Si la décision de ce jour énonce clairement les préoccupations actuelles de la Commission quant à l'utilisation de fonds publics pour la modernisation de la production de l'usine Ilva de Tarente, elle n'empêche pas l'Italie de soutenir les mesures à prendre d'urgence pour contenir la pollution et dépolluer les installations sur le site d'Ilva et dans les zones alentour et pour améliorer la santé publique dans la région de Tarente. Une fois que les autorités judiciaires nationales auront identifié un pollueur responsable, les autorités italiennes devraient demander à ce dernier de rembourser, avec intérêts, l'argent public dépensé pour nettoyer et contenir la pollution existante, conformément au principe du «pollueur-payeur». La présente enquête n'interférera pas avec la procédure d'infraction en cours contre l'Italie concernant la législation environnementale de l'UE. Les mesures prises par l'Italie afin de veiller à ce qu'Ilva respecte les normes environnementales de l'UE relatives aux émissions industrielles doivent être compatibles avec les règles de l'UE en matière d'aides d'État.

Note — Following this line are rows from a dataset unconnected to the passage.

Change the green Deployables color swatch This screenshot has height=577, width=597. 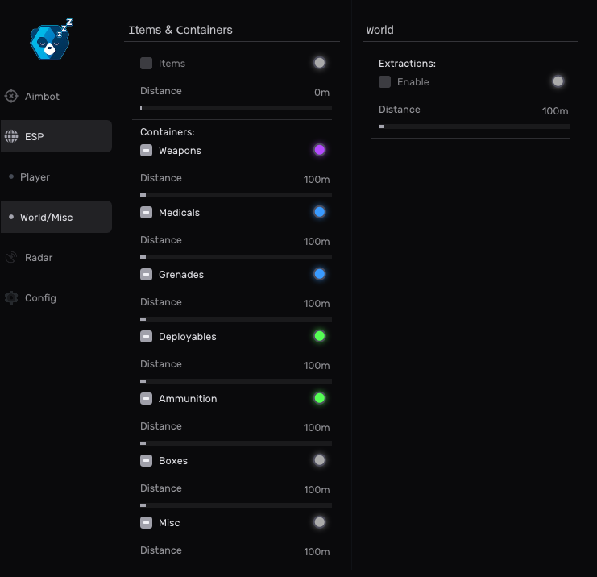320,336
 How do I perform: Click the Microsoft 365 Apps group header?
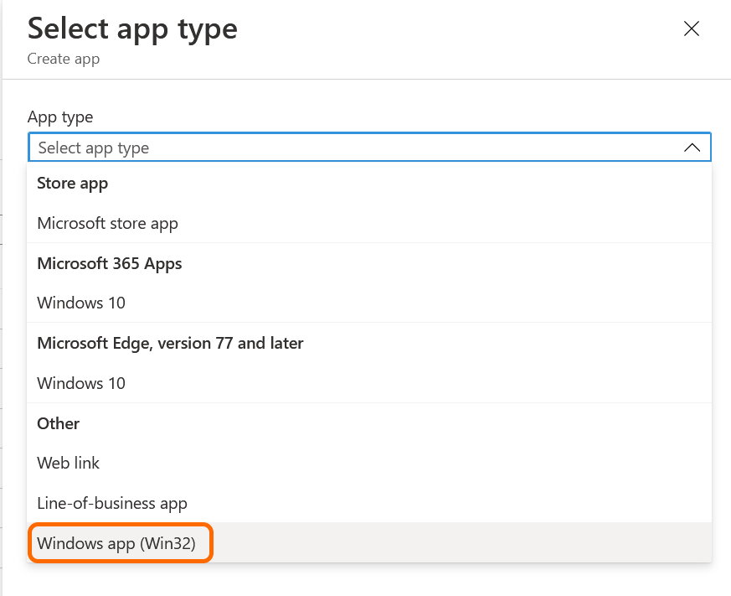pos(109,263)
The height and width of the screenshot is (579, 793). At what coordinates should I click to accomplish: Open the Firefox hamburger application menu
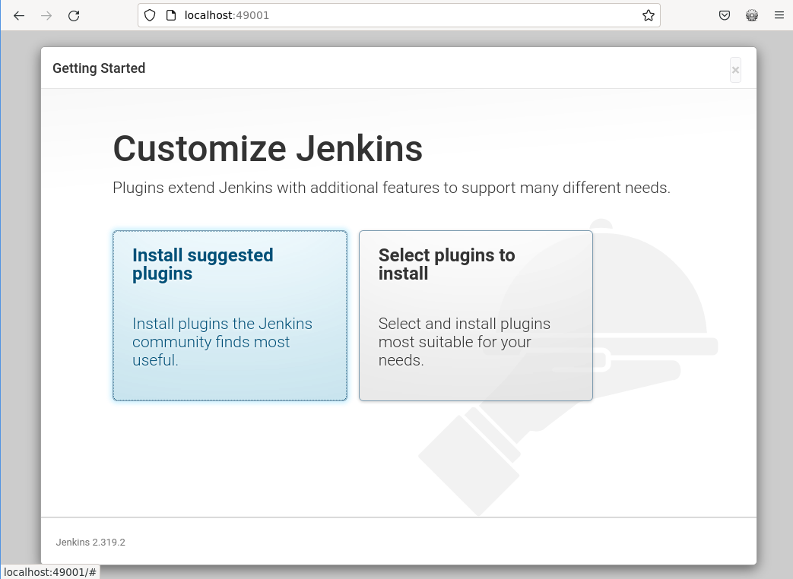pyautogui.click(x=779, y=15)
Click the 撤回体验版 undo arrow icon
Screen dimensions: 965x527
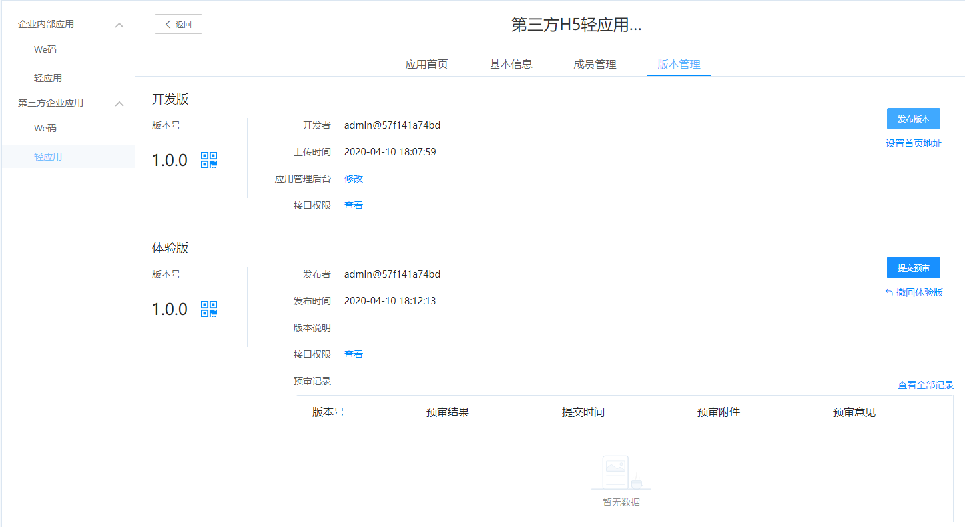tap(889, 292)
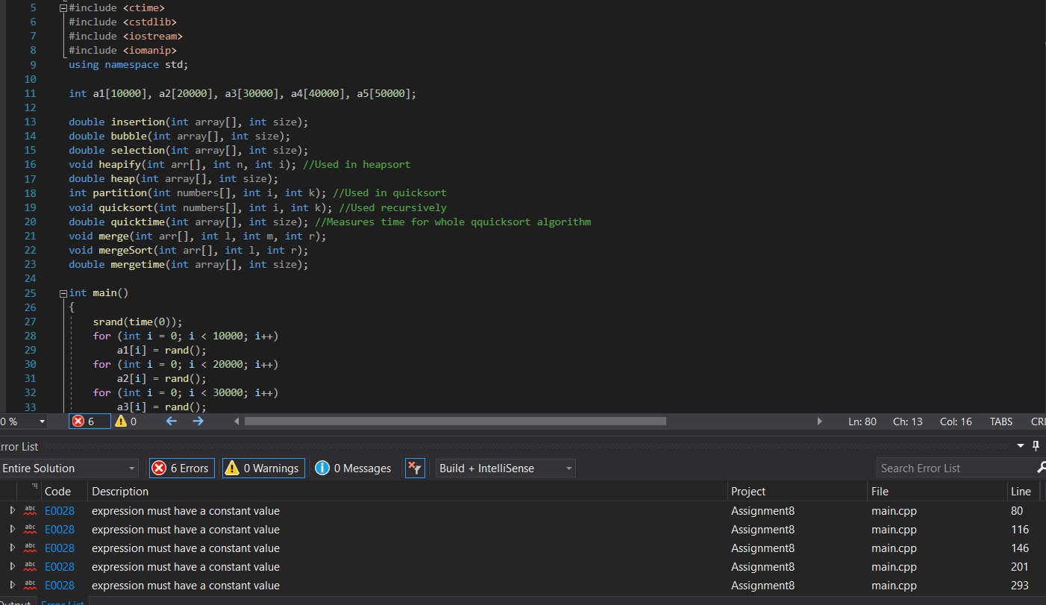
Task: Navigate backward with the left arrow
Action: [172, 421]
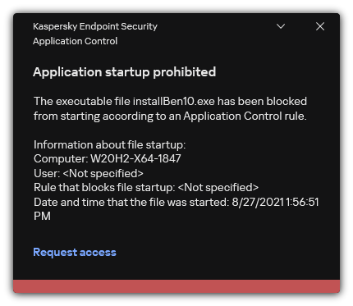This screenshot has height=306, width=353.
Task: Click the word Computer: label
Action: tap(61, 158)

Informations générales relatives au secteur sidérurgique européen et aux règles de l'UE en matière d'aides d'État qui s'y appliquent

Le secteur sidérurgique européen enregistre un chiffre d'affaires d'environ 180 milliards d'euros, emploie directement quelque 360 000 personnes et produit environ 170 millions de tonnes d'acier par an sur plus de 500 sites de production répartis dans 23 États membres. Les surcapacités effectives du secteur estimées pour l'UE en 2015 s'élèvent à environ 10 à 15 % du total des capacités européennes. Les producteurs d'acier européens font face à des défis d'ampleur mondiale, notamment la concurrence acharnée des pays à faibles coûts, qui connaissent aussi d'importantes surcapacités, la baisse de la demande mondiale d'acier, l'augmentation des coûts de l'énergie et une forte dépendance à l'égard de matières premières importées.

Dans ce contexte, les règles de l'UE en matière d'aides d'État n'autorisent pas les aides publiques au sauvetage et à la restructuration d'entreprises sidérurgiques en difficulté. Le secteur sidérurgique a été exclu du bénéfice de ces aides d'un commun accord entre les États membres de l'UE et la Commission au milieu des années 1990 (décision n° 2496/96/CECA de la Commission). Depuis, l'UE a suivi une approche fondée sur le marché pour procéder aux ajustements de capacités et aux restructurations nécessaires afin de garantir la viabilité et la durabilité du secteur sidérurgique en Europe. La Commission se doit de maintenir une application cohérente des règles en matière d'aides d'État afin de garantir des conditions équitables aux entreprises sidérurgiques qui ont déjà entrepris des plans de restructuration coûteux et douloureux financés au moyen de ressources privées. En outre, comme l'expérience l'a montré, une autorisation des aides au sauvetage et à la restructuration fausserait la concurrence et risquerait d'entraîner une course aux subventions entre États membres.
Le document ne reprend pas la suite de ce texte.